* [Document section]:
* * * * * * *

# Marriage and effection after children



## ab1244bow (Apr 23, 2013)

I love my wife and two children dearly, but I am struggling to come to terms with our lack of affection and our virtually non-existent sex life. We have two children - 4yrs and 1yr. We have always co-slept with our children and we were still co-sleeping with our first child when the second was born. We are still co-sleeping with our daughter and my wife has just finished breastfeeding our youngest. This obviously has had an effect on our sex life but I feel it runs deeper than that. We have only had sex maybe three times in six years. I'm quite and affectionate person but unless I go over to my wife for a cuddle or a kiss I would not receive any affection from her. In six years she has only given me a cuddle or a kiss in a handful of times or when we have had family issues where we need each other for support.

I don't feel like I can bring up the topic as I don't want my wife to feel pressured to be over affectionate or to feel pressured into sex. I know that I should be able to but I just don't feel like I can. I guess I need to stop worrying about it and just talk about it.

We do have fairly large workloads and we work quite a bit in the evening. As soon as I get home from work I give all my time to the kids until they go to bed as I always miss them terribly at work!

I have absolutely no intention of not being with my wife and the fact that I love my children means that I could never leave the relationship as that would have a huge impact on them. It's not something I have ever considered.

If anyone has any advice, it would be massively appreciated.


----------



## PBear (Nov 16, 2010)

Do you and your wife ever go out on date nights? My thoughts... The kids are filling her need to be close to someone. She's fully in mother mode. Until that changes, this is your life. You could try the "Married Man's Sex Life Primer".

C
_Posted via Mobile Device_


----------



## ab1244bow (Apr 23, 2013)

We live a fair distance from family and we live quite remotely so it's very difficult to get someone to have the children while we go out. I have arranged this on special occasions such as birthdays and anniversaries. Thanks for the suggestion I will look into that.


----------



## PBear (Nov 16, 2010)

How much time do you spend focusing on just each other? No TV, no work, no kids in your laps... I'm guessing you guys have lost the emotional connection, which means the loss of intimacy. You could also try "His Needs, Her Needs" and read through it together.

* * * * * * *

* [Source data]:
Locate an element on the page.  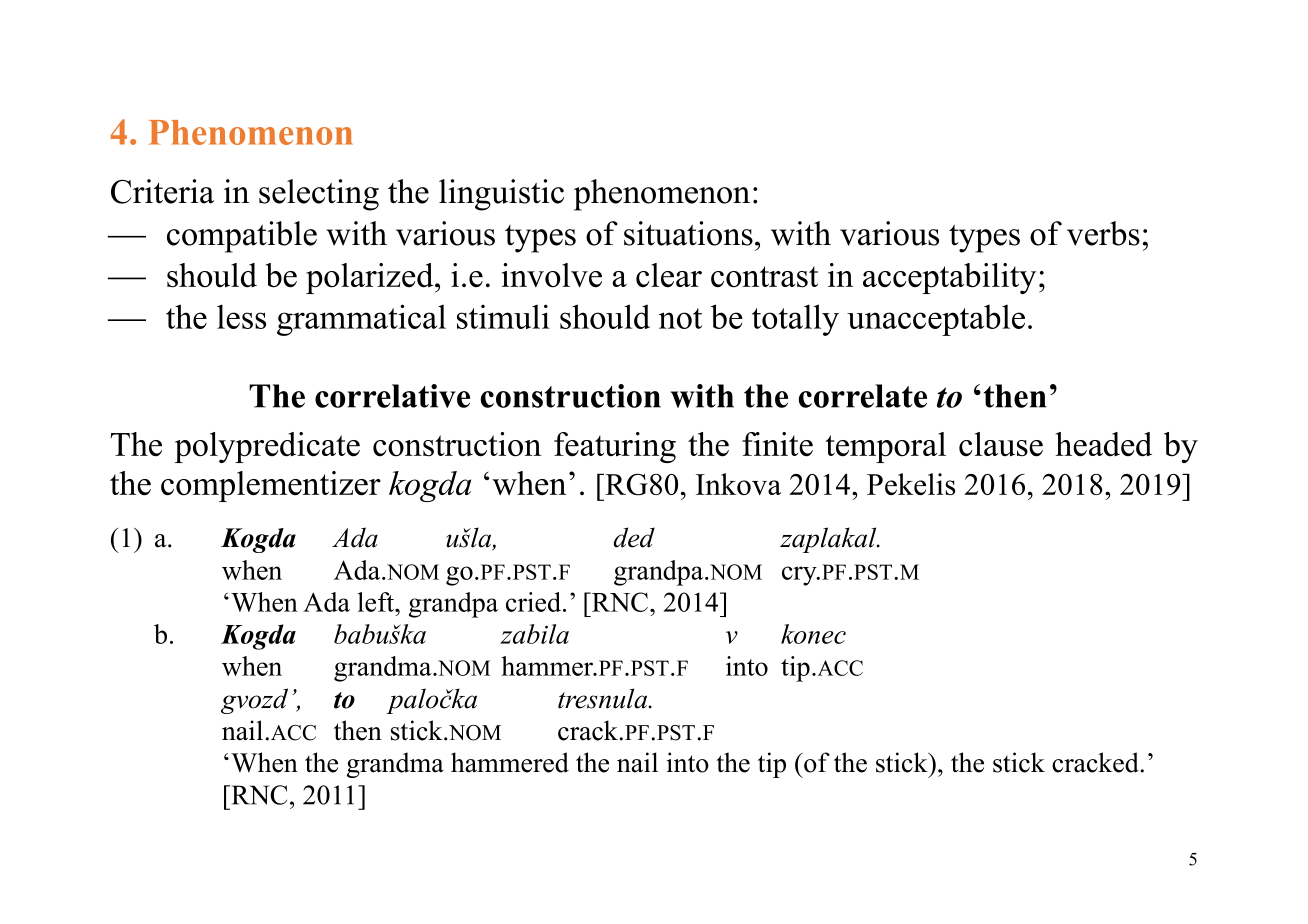
clause is located at coordinates (1001, 444).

* * * * * * *

* [Requests]:
**A)** Print the stretch of the forum thread on marriage and affection after children from "I don't feel" through "have ever considered.".
**B)** In the forum thread on marriage and affection after children, list every post heading in order, giving the username and the date shown with it.

* [List of solutions]:
**A)**
I don't feel like I can bring up the topic as I don't want my wife to feel pressured to be over affectionate or to feel pressured into sex. I know that I should be able to but I just don't feel like I can. I guess I need to stop worrying about it and just talk about it.

We do have fairly large workloads and we work quite a bit in the evening. As soon as I get home from work I give all my time to the kids until they go to bed as I always miss them terribly at work!

I have absolutely no intention of not being with my wife and the fact that I love my children means that I could never leave the relationship as that would have a huge impact on them. It's not something I have ever considered.

**B)**
1. ab1244bow (Apr 23, 2013)
2. PBear (Nov 16, 2010)
3. ab1244bow (Apr 23, 2013)
4. PBear (Nov 16, 2010)